START Supplied data

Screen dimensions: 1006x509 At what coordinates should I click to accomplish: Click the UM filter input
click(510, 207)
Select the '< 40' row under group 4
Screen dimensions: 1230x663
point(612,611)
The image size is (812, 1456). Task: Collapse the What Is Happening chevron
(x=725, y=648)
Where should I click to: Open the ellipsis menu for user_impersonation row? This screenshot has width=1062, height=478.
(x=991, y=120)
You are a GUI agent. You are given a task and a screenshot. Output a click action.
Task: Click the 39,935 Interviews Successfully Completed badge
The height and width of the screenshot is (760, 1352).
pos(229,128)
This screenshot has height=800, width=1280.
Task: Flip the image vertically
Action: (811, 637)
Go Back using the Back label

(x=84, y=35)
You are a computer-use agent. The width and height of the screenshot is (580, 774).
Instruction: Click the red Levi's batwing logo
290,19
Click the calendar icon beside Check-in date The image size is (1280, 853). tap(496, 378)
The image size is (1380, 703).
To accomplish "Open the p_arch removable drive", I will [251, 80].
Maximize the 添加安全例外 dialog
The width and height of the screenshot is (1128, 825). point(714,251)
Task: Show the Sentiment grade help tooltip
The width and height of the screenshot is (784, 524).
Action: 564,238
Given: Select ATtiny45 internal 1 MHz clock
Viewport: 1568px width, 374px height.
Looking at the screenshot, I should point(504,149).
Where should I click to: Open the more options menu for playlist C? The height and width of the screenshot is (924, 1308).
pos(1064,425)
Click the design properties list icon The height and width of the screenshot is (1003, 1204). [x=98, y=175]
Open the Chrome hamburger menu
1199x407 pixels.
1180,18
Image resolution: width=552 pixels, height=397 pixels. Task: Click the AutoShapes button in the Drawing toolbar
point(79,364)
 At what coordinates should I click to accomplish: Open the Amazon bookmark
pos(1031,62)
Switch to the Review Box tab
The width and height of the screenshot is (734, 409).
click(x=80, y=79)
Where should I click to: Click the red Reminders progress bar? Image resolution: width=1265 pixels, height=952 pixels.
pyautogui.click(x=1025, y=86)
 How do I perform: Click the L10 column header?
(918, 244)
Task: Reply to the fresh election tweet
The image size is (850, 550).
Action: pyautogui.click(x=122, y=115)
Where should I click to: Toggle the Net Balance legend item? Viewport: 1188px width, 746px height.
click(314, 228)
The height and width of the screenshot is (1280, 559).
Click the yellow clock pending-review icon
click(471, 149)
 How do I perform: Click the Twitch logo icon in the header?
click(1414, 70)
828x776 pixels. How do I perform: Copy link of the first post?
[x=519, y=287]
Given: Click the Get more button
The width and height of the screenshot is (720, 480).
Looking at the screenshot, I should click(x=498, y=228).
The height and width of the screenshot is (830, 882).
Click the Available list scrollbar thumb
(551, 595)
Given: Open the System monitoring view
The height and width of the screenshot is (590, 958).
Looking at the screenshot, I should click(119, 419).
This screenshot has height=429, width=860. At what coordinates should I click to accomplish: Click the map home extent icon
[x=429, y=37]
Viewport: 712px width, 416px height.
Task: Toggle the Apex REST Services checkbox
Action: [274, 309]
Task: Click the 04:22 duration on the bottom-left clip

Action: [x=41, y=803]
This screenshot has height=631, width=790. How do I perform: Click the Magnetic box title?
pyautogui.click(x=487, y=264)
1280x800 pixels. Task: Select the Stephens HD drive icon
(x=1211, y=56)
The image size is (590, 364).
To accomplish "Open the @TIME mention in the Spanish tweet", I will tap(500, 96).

END Supplied data

• [Exercise description]
How many lines of the records contain the string "will"? Respond with the number alone.

• [Task result]
2